Wednesday, July 22, 2015

Wednesday Words With Melissa Morris Inoa - First Year Teacher Resource Specialist for Technology

Q1 As you reflect on your last year(s) in education, what is a stand out moment for you?
Something standing out to me right now is the idea of how quickly things can and do change. This is not a single moment, nor is it news, but it is an idea that is becoming increasingly more important to me:  how much change occurs, how receptive or resistant we are to change, what we do with the change; where the change originates, and what other changes it creates.

Changes with technology, especially, are happening quite quickly these days. These rapid and disruptive changes have a huge and immediate impact to the field of education, and our society in general. (Keep in mind that the first iPad was only released in April of 2010 and the first Chromebook in June of 2011...and now it’s difficult to imagine schools -- and museums and doctors’ offices and car dealerships -- without them!) Not everyone responds to these changes in the same way, so change and growth (or the lack thereof) are ideas that I’m sure I will be reflecting and focusing on for a while.  

Q2 Who or what inspires you as an educator? Education is not an easy field. Many people who get into the field of education don’t stay for long, because teaching is extremely hard work and there are new challenges all the time. What inspires me -- and what keeps me in this increasingly demanding field -- are my students. Helping my students to view themselves as learners, set and achieve goals, become impassioned to try new things, and share their ideas and talents with others is what keeps me in this field. Now that my role includes working directly with other educators, they are inspiring me as well. Their goals are my goals, and we are working to accomplish them together.

Q3 How do you integrate technology into your teaching?
Integrating new uses for technology became a part of my teaching practice when I was a novice teacher and was looking for ways to motivate some very, very disengaged students. The actual devices and sites that we used were really secondary to the goal of increasing engagement and empowering my students as learners. Being receptive to new ideas and new ways to engage my students has always been at the core of my practice.

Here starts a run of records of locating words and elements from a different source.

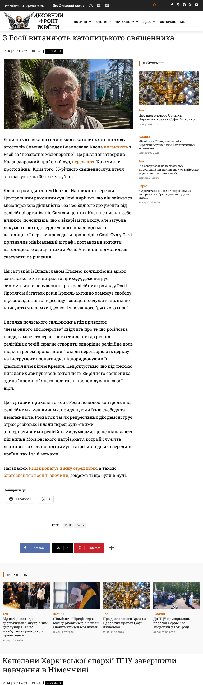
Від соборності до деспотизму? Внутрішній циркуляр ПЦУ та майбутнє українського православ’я (169, 169)
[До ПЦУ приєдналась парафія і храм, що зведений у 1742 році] (176, 595)
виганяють (116, 147)
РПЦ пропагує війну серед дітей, (63, 468)
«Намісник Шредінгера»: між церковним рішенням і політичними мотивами (167, 144)
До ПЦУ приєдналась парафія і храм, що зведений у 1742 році (171, 622)
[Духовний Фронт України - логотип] (34, 21)
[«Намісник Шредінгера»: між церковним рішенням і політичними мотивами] (76, 595)
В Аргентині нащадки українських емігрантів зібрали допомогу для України (165, 194)
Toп (141, 110)
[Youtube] (196, 5)
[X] (190, 5)
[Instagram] (178, 5)
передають (83, 161)
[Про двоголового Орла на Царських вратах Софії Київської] (169, 88)
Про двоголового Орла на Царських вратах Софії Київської (167, 117)
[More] (111, 548)
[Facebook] (172, 5)
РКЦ (68, 525)
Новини (54, 51)
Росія (80, 525)
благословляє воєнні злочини (36, 475)
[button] (155, 5)
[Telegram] (184, 5)
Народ (143, 185)
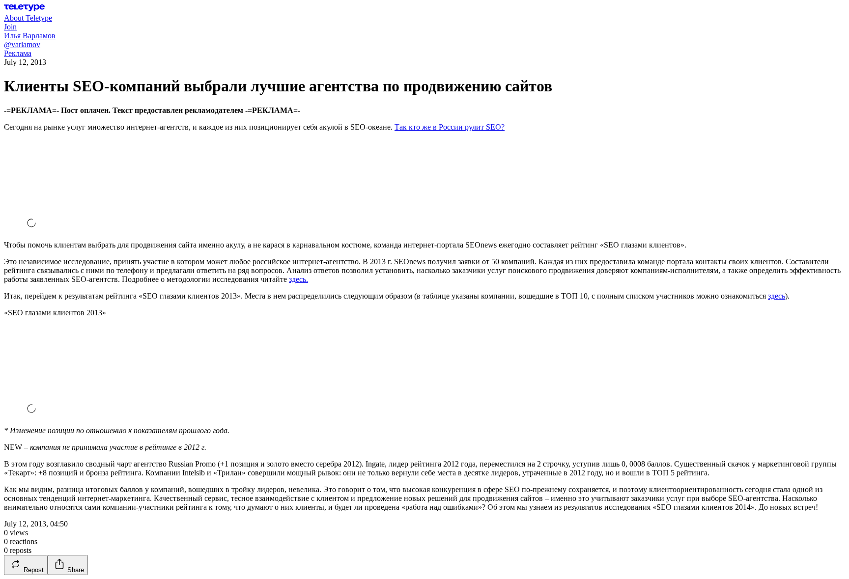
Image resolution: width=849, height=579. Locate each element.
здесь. (298, 279)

I try to make sure that my students understand what we are learning and why, and that they are a part of the process. We all need to understand how something is relevant to us, both as individuals and as part of a community or society, in order to really learn. I guide my students in putting ideas in their own words, setting goals for themselves and monitoring their progress, reflecting on their learning process, and taking control of their own learning. Technology is a great way to personalize and differentiate learning. When students choose to use a device or a certain app or website, they are making decisions about their learning process.

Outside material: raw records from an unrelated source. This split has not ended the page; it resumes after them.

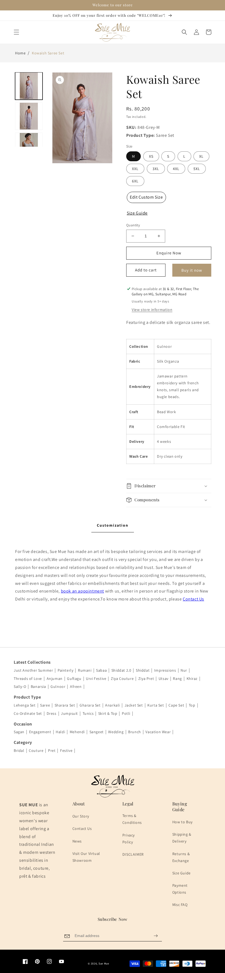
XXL (135, 168)
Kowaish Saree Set (48, 53)
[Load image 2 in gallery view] (29, 116)
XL (201, 156)
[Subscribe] (156, 935)
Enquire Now (168, 252)
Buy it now (191, 270)
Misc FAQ (180, 904)
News (77, 841)
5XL (196, 168)
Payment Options (180, 889)
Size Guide (181, 873)
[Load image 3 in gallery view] (29, 146)
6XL (135, 181)
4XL (176, 168)
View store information (152, 309)
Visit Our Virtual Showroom (86, 857)
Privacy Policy (128, 838)
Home (20, 53)
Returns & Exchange (181, 857)
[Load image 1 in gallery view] (29, 86)
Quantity (133, 225)
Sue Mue (104, 963)
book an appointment (82, 591)
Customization (112, 525)
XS (151, 156)
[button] (16, 32)
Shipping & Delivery (181, 838)
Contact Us (193, 599)
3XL (156, 168)
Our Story (80, 816)
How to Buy (182, 821)
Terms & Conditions (132, 819)
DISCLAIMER (133, 854)
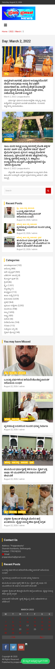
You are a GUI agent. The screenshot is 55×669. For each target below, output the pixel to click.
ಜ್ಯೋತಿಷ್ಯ (7, 289)
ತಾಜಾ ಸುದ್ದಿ (23, 208)
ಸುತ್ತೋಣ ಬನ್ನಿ (9, 329)
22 (13, 629)
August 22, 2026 (23, 220)
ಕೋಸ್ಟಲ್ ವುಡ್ (9, 278)
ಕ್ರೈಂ (18, 208)
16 (20, 625)
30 (20, 633)
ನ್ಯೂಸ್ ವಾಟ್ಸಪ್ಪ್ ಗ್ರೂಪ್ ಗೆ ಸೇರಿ (36, 661)
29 (13, 633)
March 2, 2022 (10, 97)
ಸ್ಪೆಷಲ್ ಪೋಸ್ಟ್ (9, 332)
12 (42, 622)
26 (42, 629)
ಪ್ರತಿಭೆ (39, 237)
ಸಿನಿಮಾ (7, 325)
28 (6, 633)
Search (48, 191)
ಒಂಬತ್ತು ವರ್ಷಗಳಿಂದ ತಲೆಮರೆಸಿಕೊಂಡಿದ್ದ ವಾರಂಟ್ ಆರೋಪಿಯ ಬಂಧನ (29, 214)
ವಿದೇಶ (6, 319)
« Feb (13, 637)
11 (35, 622)
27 (49, 629)
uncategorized (10, 265)
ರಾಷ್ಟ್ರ (6, 315)
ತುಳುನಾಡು (8, 139)
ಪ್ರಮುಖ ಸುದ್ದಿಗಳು (10, 305)
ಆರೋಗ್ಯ (19, 224)
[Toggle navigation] (5, 25)
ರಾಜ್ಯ (6, 74)
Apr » (42, 637)
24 (27, 629)
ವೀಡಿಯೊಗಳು (9, 322)
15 (13, 625)
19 (42, 625)
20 (49, 625)
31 (27, 633)
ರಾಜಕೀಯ (8, 309)
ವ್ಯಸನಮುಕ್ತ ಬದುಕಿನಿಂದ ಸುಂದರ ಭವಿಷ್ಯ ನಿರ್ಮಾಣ (26, 426)
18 (35, 625)
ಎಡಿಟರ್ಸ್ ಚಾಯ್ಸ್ (10, 275)
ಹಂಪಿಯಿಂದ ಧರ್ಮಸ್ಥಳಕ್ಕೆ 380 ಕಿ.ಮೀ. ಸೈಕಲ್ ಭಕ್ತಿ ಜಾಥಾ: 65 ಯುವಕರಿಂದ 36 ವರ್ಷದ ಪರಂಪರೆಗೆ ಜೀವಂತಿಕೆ (33, 243)
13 (49, 622)
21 (6, 629)
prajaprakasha (23, 97)
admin (34, 220)
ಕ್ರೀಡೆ (6, 282)
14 (6, 625)
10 (27, 622)
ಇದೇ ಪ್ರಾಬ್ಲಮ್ (9, 272)
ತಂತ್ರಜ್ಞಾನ (7, 292)
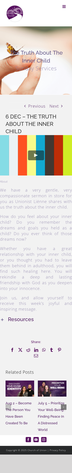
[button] (36, 320)
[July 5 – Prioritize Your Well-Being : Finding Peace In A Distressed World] (52, 383)
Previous (36, 106)
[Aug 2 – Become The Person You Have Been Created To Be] (20, 383)
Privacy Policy (58, 450)
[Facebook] (28, 439)
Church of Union (37, 450)
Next (54, 106)
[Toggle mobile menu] (64, 6)
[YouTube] (36, 439)
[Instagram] (44, 439)
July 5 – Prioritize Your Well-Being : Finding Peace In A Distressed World (51, 416)
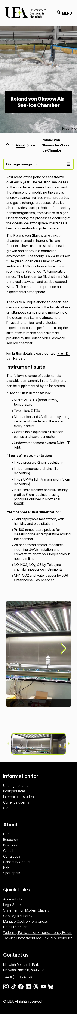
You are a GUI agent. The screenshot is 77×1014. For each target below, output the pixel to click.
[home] (7, 145)
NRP (6, 867)
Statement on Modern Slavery (26, 910)
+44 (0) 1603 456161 (18, 977)
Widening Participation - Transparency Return (37, 932)
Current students (16, 802)
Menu (67, 13)
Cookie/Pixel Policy (17, 916)
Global (8, 851)
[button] (38, 744)
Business (10, 845)
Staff (6, 808)
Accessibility (12, 899)
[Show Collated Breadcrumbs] (33, 145)
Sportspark (11, 873)
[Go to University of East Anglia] (25, 13)
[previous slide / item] (8, 744)
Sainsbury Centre (16, 862)
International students (20, 797)
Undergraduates (15, 785)
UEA (6, 834)
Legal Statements (16, 905)
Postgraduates (14, 791)
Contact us (11, 856)
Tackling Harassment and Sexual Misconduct (37, 938)
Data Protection (15, 927)
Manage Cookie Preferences (25, 921)
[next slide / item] (64, 648)
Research (10, 839)
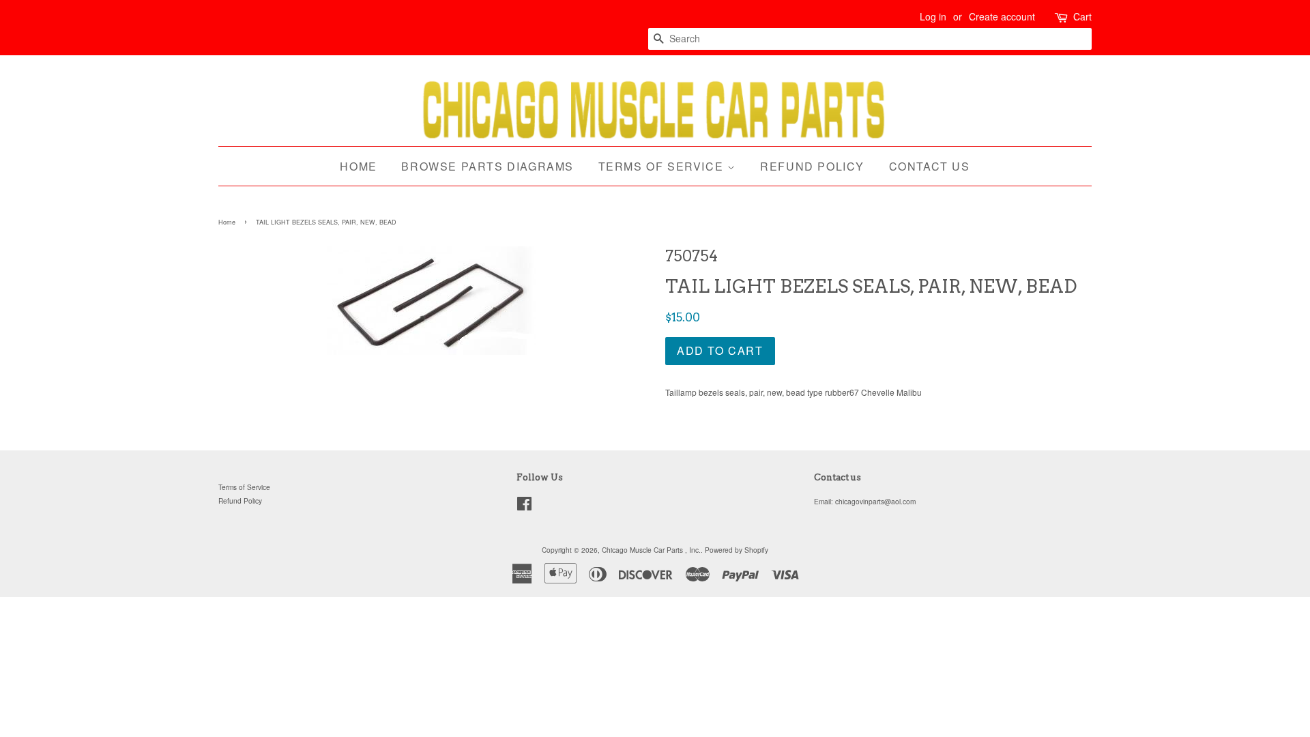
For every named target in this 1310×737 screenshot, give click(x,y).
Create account (1002, 16)
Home (358, 166)
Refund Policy (812, 166)
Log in (933, 16)
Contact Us (929, 166)
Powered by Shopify (736, 550)
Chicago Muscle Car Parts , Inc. (651, 550)
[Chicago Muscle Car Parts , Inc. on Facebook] (524, 507)
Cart (1082, 16)
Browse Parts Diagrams (487, 166)
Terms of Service (662, 166)
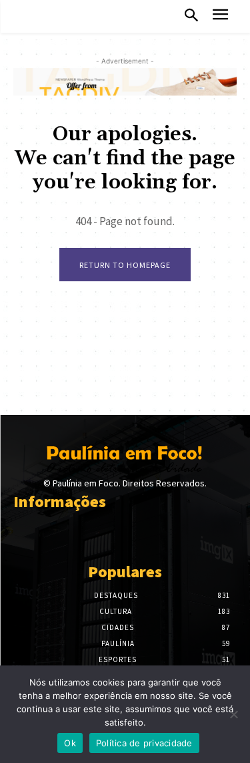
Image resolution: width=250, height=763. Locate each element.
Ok (70, 743)
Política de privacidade (144, 743)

Q4 What resources do you use to learn about new instructional technology? Where/how do you do your tech-sploration?
I read a lot. (I prefer actual books, but also read magazines, ebooks, and online journals.) As my career has evolved to not only teach students, but to also assist and provide resources for colleagues, I’ve found that it is helpful to follow ideas from all fields and disciplines. I pay attention to how events are organized when I attend them and the way that information is shared with me. I watch how traffic patterns on highways change over time and which products are displayed in stores. I notice how my bank updates their mobile app and how the convenience store implements new ways to order sandwiches. As I encounter new ideas and experiences, I tend to think about how those ideas can translate to the classroom. I think of my students, their interests, their struggles, and I see if there are connections that can be made.

For me, the greatest sources of tech-sploration are usually conversations. I love talking with people about the goals or tasks they are trying to accomplish. I love brainstorming with them -- whether students, other educators, or individuals outside of the field of education -- about what they’ve already tried, what worked and what didn’t, what else there is to try. There are new technologies developed every day. There are new ways to use old technology being explored all the time. I believe that we learn from our experiences as well as the experiences of others and that by sharing ideas and resources, new ideas emerge.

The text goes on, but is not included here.